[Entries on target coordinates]
+---+
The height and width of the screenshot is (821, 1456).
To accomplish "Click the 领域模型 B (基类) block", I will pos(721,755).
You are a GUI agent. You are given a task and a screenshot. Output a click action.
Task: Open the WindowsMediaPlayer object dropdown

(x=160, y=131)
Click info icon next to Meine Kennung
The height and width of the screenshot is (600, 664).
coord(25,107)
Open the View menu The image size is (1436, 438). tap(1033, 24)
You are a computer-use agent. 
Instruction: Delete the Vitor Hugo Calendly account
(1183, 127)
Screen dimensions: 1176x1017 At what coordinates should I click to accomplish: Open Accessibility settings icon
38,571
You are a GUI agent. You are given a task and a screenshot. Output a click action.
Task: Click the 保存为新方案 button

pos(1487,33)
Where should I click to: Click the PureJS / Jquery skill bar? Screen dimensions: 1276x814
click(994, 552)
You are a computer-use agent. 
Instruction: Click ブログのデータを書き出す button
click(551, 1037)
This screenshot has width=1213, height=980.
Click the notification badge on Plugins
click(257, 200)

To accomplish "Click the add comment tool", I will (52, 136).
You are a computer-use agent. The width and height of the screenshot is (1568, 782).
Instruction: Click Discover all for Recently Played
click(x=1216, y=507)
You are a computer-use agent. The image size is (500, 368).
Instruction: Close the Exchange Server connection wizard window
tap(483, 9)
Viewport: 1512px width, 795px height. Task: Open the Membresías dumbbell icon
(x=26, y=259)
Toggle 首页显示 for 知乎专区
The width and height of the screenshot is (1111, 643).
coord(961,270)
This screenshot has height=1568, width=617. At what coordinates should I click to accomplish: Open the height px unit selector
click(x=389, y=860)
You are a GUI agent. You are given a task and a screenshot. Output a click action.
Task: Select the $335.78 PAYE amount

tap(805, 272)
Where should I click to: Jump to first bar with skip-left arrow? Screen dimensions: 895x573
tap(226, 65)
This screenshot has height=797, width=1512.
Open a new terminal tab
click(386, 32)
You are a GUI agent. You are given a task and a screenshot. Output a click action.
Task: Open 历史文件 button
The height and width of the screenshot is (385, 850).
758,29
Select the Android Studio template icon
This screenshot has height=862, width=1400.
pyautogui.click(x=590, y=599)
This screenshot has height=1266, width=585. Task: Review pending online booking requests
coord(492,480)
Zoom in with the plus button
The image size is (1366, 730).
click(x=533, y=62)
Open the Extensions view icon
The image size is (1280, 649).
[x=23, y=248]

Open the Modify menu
+---+
▶ OBJECTIVE: Rewrite the records above so that every "GUI agent" becomes "interface agent", keeping everything else the same.

▶ WRITTEN ANSWER:
The height and width of the screenshot is (821, 1456).
To accomplish "Click the 领域模型 B (基类) block", I will pos(721,755).
You are a interface agent. You are given a task and a screenshot. Output a click action.
Task: Open the WindowsMediaPlayer object dropdown

(x=160, y=131)
Click info icon next to Meine Kennung
The height and width of the screenshot is (600, 664).
coord(25,107)
Open the View menu The image size is (1436, 438). tap(1033, 24)
You are a computer-use agent. 
Instruction: Delete the Vitor Hugo Calendly account
(1183, 127)
Screen dimensions: 1176x1017 At what coordinates should I click to accomplish: Open Accessibility settings icon
38,571
You are a interface agent. You are given a task and a screenshot. Output a click action.
Task: Click the 保存为新方案 button

pos(1487,33)
Where should I click to: Click the PureJS / Jquery skill bar? Screen dimensions: 1276x814
click(994, 552)
You are a computer-use agent. 
Instruction: Click ブログのデータを書き出す button
click(551, 1037)
This screenshot has width=1213, height=980.
Click the notification badge on Plugins
click(257, 200)

To accomplish "Click the add comment tool", I will (52, 136).
You are a computer-use agent. The width and height of the screenshot is (1568, 782).
Instruction: Click Discover all for Recently Played
click(x=1216, y=507)
You are a computer-use agent. The image size is (500, 368).
Instruction: Close the Exchange Server connection wizard window
tap(483, 9)
Viewport: 1512px width, 795px height. Task: Open the Membresías dumbbell icon
(x=26, y=259)
Toggle 首页显示 for 知乎专区
The width and height of the screenshot is (1111, 643).
coord(961,270)
This screenshot has height=1568, width=617. At what coordinates should I click to accomplish: Open the height px unit selector
click(x=389, y=860)
You are a interface agent. You are given a task and a screenshot. Output a click action.
Task: Select the $335.78 PAYE amount

tap(805, 272)
Where should I click to: Jump to first bar with skip-left arrow? Screen dimensions: 895x573
tap(226, 65)
This screenshot has height=797, width=1512.
Open a new terminal tab
click(386, 32)
You are a interface agent. You are given a task and a screenshot. Output a click action.
Task: Open 历史文件 button
The height and width of the screenshot is (385, 850).
758,29
Select the Android Studio template icon
This screenshot has height=862, width=1400.
pyautogui.click(x=590, y=599)
This screenshot has height=1266, width=585. Task: Review pending online booking requests
coord(492,480)
Zoom in with the plus button
The image size is (1366, 730).
click(x=533, y=62)
Open the Extensions view icon
The image size is (1280, 649).
[x=23, y=248]

Open the Modify menu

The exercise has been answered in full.